Os serviços essenciais de atendimento aos números de emergência 190 e 193, ligados à Segurança Pública de todo o Estado de Mato Grosso, eram prestados desde março de 2025 pela ZDAT, com sede em Porto Alegre (RS). Desde novembro a empresa se encontrava inadimplente com várias verbas trabalhistas. Apesar das várias cobranças dos funcionários, bem como, dos fiscais do contrato, inclusive com ações administrativas do Estado de notificações, sanções e outros, a empresa se manteve inerte em quitar as verbas.

 

À época, sub-tenente da Polícia Militar e gerente do Ciosp Metropolitano Haellem, que também era fiscal do contrato, informou aos supervisores e atendentes que a “fiscalização não mediu esforços em cobrar da empresa o pagamento em dia”, mas como não foi cumprido, sugeriu a rescisão unilateral, a qual foi acatada pelo nosso Secretário de Segurança.

 

Diante da emergência dos serviços prestados, o Estado de Mato Grosso realizou nova contratação, a empresa ATIVA CONSULTORIA ORGANIZACIONAL LTDA contrato de N° 001/2026/SESP, que fez aproveitamento de toda força de trabalho da recuperanda. A nova empresa iniciou as atividades dia 1º de fevereiro.

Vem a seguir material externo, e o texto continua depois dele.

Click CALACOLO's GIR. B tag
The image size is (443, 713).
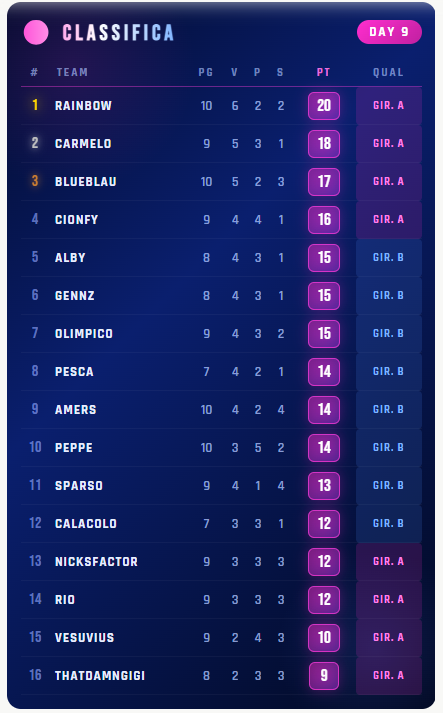coord(388,523)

No entanto, funcionários tentam receber os valores, para garantir o pagamento das rescisões e salários, já que não receberam nada da antiga empresa até o momento. O receio é que, mesmo após o pagamento pela SESP, a ZDAT não repasse o dinheiro aos trabalhadores.

 

O advogado reitera que existem “indícios irrefutáveis” de que a empresa não pretende arcar com a rescisão contratual dos funcionários e outros direitos violados. “Estamos a tratar de força de trabalho e verbas trabalhistas de 60 famílias, que apesar da renovação contratual com outra empresa, e terem mantido seus postos de trabalho, suas obrigações financeiras, encontram-se prejudicadas pelo atraso sistêmico da empresa”, acrescenta.

 

Outro lado

Procurada pela reportagem, a ZDAT não se manifestou até a publicação da matéria. Já a Secretária de Estado de Segurança Pública disse que rescindiu o contrato com a referida empresa e está adotando as medidas administrativas cabíveis para o cumprimento das obrigações trabalhistas que a mesma deixou de cumprir, conforme o previsto no contrato.

 

Problemas anteriores

Ainda no ano passado, o noticiou uma organização dos prestadores de serviço terceirizados da ZDAT para paralisar as atividades sob argumento de atraso salarial. Os servidores do teleatendimento dos canais de emergência 190 (Polícia Militar), 193 (Corpo de Bombeiros) e 197 (Disque Denúncia da Polícia Civil) deliberaram em setembro de 2025 por indicativo de greve.

 

O Sindicato dos Trabalhadores Telefônicos do Estado de Mato Grosso (Sinttel-MT) informou, à época, que a entidade realizou assembleia-geral extraordinária com os trabalhadores da empresa ZDAT Teleatendimento, que prestam o serviço para a Secretaria de Segurança Pública do Estado de Mato Grosso (Sesp-MT), para decidir “formas de luta para resolução dos problemas apresentados pela categoria”.

 

Entre os principais pontos debatidos estiveram: atraso do pagamento dos salários, benefícios, não recolhimento dos encargos sociais e não repasse das contribuições sindicais. Com a greve aprovada, dos 66 servidores, somente 20 foram escalados para trabalhar, sendo 5 trabalhadores por turno, que compreende manhã, tarde, noite e madrugada. Diante da repercussão negativa e do pagamento, a greve foi encerrada um dia depois.

 

Os servidores são responsáveis por atender as denúncias feitas pelos cidadãos por meio dos canais oficiais e redigir o relato no sistema. No caso do Polícia Militar, é feito o registro e a triagem, a ocorrência é encaminhada para análise e despacho interno pelos policiais.

 

No atendimento do Corpo de Bombeiros, a abrangência é ainda maior, pois são atendidas chamadas de todo o Mato Grosso, e não apenas Cuiabá e Várzea Grande. Já em relação à Polícia Civil, o procedimento também envolve todo o estado. Somente após esse trabalho inicial é que os policiais militares, civis ou bombeiros têm acesso ao registro para dar seguimento à ocorrência.